What I Learned In Church Today
I went to church today because my son was in the choir. I haven’t been to church for a long time, and not a Catholic one for even longer.
Having been raised Catholic, the service itself was familiar enough, even after all these years, that I could ignore it. The sermon, on the other hand, I listened to intently. When I used to go to church, even as a kid, I remember always listening to the sermon. I listened and I thought about what the priest had to say. Today was no different.
He talked about desire. There was some very well thought out and interesting points that he made. He explained how desire run amok can lead to greed and he used the international banking crisis as an example. I couldn’t agree more. Here was a perfect example of greed and how it can affect millions. Here was a very humanistic call for equality and a curb on selfishness and the policies that promote it. He contrasted that to a desire to do what is right for everyone.
This would have been a perfect sermon, but then, of course, he pushed that aside and said that the real positive role of desire is to know and see God. Damn!

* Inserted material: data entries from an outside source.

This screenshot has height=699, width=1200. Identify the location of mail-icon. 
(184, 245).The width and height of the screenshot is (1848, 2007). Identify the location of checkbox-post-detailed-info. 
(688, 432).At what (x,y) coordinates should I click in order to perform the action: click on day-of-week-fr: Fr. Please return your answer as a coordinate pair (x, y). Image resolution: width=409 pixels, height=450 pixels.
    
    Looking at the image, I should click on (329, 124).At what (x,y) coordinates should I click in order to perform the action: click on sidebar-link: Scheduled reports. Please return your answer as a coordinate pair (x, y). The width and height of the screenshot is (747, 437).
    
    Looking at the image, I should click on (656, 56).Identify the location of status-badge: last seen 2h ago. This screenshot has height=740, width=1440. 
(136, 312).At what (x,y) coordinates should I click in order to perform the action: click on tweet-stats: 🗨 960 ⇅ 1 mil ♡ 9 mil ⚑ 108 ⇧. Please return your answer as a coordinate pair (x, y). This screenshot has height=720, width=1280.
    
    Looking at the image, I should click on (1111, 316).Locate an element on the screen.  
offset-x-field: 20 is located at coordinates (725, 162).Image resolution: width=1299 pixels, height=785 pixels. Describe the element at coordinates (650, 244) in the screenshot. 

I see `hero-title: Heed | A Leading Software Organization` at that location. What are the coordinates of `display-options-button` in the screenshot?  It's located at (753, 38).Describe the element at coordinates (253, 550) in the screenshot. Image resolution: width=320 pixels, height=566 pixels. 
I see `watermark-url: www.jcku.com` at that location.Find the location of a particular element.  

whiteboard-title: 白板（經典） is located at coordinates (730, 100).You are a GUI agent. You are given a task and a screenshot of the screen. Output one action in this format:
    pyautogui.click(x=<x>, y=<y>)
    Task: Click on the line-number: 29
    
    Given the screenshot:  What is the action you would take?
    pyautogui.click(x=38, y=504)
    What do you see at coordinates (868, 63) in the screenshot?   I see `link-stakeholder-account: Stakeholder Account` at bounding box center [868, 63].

This is where myself, and humanists like me, see the great difference between our goals of those of religions. We seek to promote the positive aspects of humanity, like channeling our desires to do good for, not just ourselves, but others as well. While most religions do see this as an important task, it is secondary to a desire to please God. As far as I can see, this is just as selfish as the desire for personal gain. It is replacing the desire for money and possessions with the desire to gain wealth in an afterlife that may not exist, and which certainly does no one here on earth any good
Now, if desiring to gain points in a possible afterlife leads you to do good here on earth, great, but there is still a selfishness to this that I thin can, and does, lead easily to arrogance. Many believers use this thought of reward in heaven to make themselves, in their eyes, better than those who either don’t believe as they do or don’t believe at all. This can easily lead to the extreme of believing, and worse, telling those people that they will burn for eternity in hell. This dehumanizes those who disagree and breeds hate.
Most humanists, on the other hand, believe in doing good for others simply because it is the right thing to do. They expect no reward, no glory, just the satisfaction of doing what’s right and helping others. All without judgment, arrogance, or hate.